Jaden Bruxelle knows that life is precious. She sees it in her work as a hospice nurse, a job filled with compassion and humor even on the saddest days. And she sees it in Tate, the boy she has raised as her son ever since her sister gave him up at birth. Tate is seventeen, academically brilliant, funny, and loving. He's also a talented basketball player despite having been born with an abnormally large head--something Jaden's mother blames on a family curse. Jaden dismisses that as nonsense, just as she ignores the legends about witches and magic in the family.
Over the years, Jaden has focused all her energy on her job and on sheltering Tate from the world. Tate, for his part, just wants to be a regular kid. Through his blog, he's slowly reaching out, finding his voice.

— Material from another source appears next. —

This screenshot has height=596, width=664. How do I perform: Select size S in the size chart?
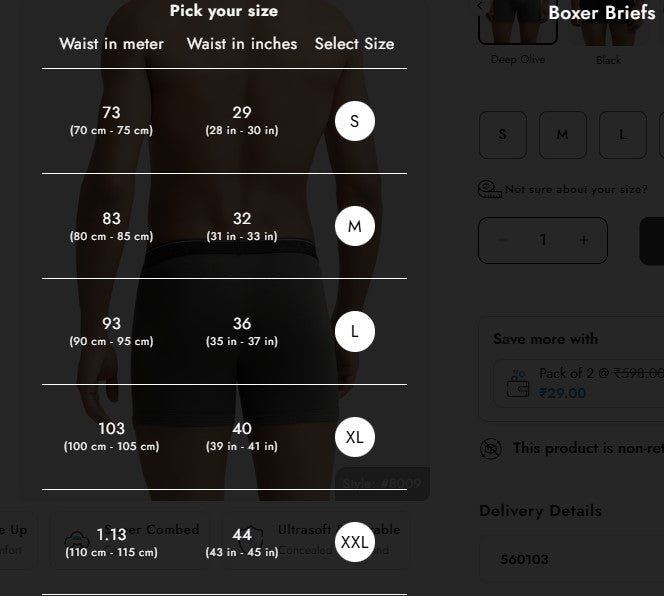click(x=354, y=122)
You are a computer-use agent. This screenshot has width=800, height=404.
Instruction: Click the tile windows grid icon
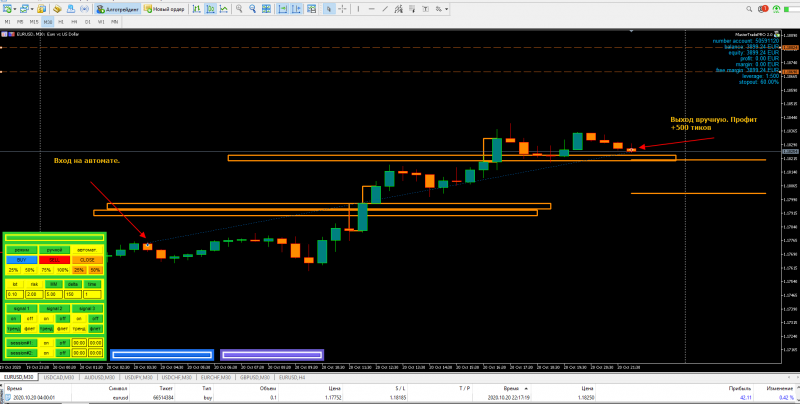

He wants to try out for the Varsity basketball team. He wants his mom to focus on her own life for a change, maybe even date again.
Jaden knows she needs to let go--of Tate, of her fears and anger, and of the responsibilities she uses as a shield. And through a series of unexpected events and revelations, she's about to learn how. Because as dear as life may be, its only real value comes when we are willing to live it fully, even if that means risking it all.
Beautifully written, tender and true, A Different Kind of Normal is a story about embracing love and adventure, and learning to look ahead for the first time. . .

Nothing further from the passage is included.